Description of the task: Everything in the listing below from the line containing "This screenshot has width=941, height=530." through the line containing "Given: Click the 05.07.2024 date in header" must be repeated exactly; the remaining lines are not wanted.

Source data:
BEGIN

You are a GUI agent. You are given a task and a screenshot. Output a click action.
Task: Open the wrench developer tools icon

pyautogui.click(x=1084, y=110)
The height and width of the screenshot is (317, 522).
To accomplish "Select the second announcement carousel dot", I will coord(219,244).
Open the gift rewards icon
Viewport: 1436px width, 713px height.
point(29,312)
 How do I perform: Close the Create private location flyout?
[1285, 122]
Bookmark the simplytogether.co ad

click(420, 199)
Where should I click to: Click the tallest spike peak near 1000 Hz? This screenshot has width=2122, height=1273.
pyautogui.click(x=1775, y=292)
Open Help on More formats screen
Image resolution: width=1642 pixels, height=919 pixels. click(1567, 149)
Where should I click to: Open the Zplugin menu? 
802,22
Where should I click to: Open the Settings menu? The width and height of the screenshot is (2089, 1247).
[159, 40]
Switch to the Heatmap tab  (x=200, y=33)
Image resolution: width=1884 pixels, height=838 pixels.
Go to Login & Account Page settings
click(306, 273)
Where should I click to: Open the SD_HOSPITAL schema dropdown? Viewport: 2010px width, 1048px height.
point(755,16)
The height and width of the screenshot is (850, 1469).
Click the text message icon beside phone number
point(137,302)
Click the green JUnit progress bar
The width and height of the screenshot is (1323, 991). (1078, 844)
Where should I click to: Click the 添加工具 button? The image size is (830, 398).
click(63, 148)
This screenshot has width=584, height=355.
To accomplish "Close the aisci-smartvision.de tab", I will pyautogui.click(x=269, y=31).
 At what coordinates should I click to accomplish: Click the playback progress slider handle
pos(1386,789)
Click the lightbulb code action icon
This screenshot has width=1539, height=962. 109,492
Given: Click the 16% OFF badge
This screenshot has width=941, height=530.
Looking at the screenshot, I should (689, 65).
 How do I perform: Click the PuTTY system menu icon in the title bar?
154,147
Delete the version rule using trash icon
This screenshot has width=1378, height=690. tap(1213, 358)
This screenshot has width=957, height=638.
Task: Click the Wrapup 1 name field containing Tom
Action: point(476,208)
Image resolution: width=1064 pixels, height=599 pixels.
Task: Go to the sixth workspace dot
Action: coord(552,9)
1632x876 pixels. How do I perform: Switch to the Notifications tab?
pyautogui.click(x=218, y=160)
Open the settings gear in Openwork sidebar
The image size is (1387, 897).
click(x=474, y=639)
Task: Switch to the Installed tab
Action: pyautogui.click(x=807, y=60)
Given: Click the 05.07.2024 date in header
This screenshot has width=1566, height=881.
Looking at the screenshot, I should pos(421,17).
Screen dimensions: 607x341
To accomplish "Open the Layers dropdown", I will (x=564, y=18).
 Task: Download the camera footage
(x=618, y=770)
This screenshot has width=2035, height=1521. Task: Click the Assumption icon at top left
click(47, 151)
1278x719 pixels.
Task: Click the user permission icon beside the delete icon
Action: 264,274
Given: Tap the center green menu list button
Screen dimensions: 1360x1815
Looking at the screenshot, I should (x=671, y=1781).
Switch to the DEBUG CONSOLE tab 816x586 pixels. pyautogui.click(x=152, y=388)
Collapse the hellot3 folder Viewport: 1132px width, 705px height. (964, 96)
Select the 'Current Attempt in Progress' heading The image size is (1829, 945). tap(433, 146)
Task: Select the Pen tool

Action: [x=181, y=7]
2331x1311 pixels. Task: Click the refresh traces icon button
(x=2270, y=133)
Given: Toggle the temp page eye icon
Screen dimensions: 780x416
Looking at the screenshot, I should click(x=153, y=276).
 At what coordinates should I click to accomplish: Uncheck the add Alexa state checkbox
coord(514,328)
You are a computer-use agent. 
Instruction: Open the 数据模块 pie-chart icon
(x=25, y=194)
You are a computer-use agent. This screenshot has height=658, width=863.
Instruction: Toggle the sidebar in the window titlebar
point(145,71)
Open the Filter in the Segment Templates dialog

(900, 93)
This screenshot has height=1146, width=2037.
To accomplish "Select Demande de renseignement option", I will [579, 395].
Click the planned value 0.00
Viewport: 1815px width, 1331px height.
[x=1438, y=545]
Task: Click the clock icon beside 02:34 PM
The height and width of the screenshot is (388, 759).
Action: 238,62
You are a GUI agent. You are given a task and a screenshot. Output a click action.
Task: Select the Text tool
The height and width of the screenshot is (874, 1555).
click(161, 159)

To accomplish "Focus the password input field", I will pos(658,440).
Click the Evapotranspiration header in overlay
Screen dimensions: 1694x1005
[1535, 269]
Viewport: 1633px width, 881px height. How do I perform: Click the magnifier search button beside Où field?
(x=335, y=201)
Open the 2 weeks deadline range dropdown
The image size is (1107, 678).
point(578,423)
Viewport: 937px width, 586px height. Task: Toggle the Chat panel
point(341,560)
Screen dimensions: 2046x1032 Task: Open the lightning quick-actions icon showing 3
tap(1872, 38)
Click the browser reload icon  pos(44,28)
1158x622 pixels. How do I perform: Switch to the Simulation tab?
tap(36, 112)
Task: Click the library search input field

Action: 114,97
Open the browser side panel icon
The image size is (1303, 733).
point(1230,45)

END

Task output:
This screenshot has width=941, height=530.
Looking at the screenshot, I should (689, 65).
 How do I perform: Click the PuTTY system menu icon in the title bar?
154,147
Delete the version rule using trash icon
This screenshot has width=1378, height=690. tap(1213, 358)
This screenshot has width=957, height=638.
Task: Click the Wrapup 1 name field containing Tom
Action: point(476,208)
Image resolution: width=1064 pixels, height=599 pixels.
Task: Go to the sixth workspace dot
Action: coord(552,9)
1632x876 pixels. How do I perform: Switch to the Notifications tab?
pyautogui.click(x=218, y=160)
Open the settings gear in Openwork sidebar
The image size is (1387, 897).
click(x=474, y=639)
Task: Switch to the Installed tab
Action: pyautogui.click(x=807, y=60)
Given: Click the 05.07.2024 date in header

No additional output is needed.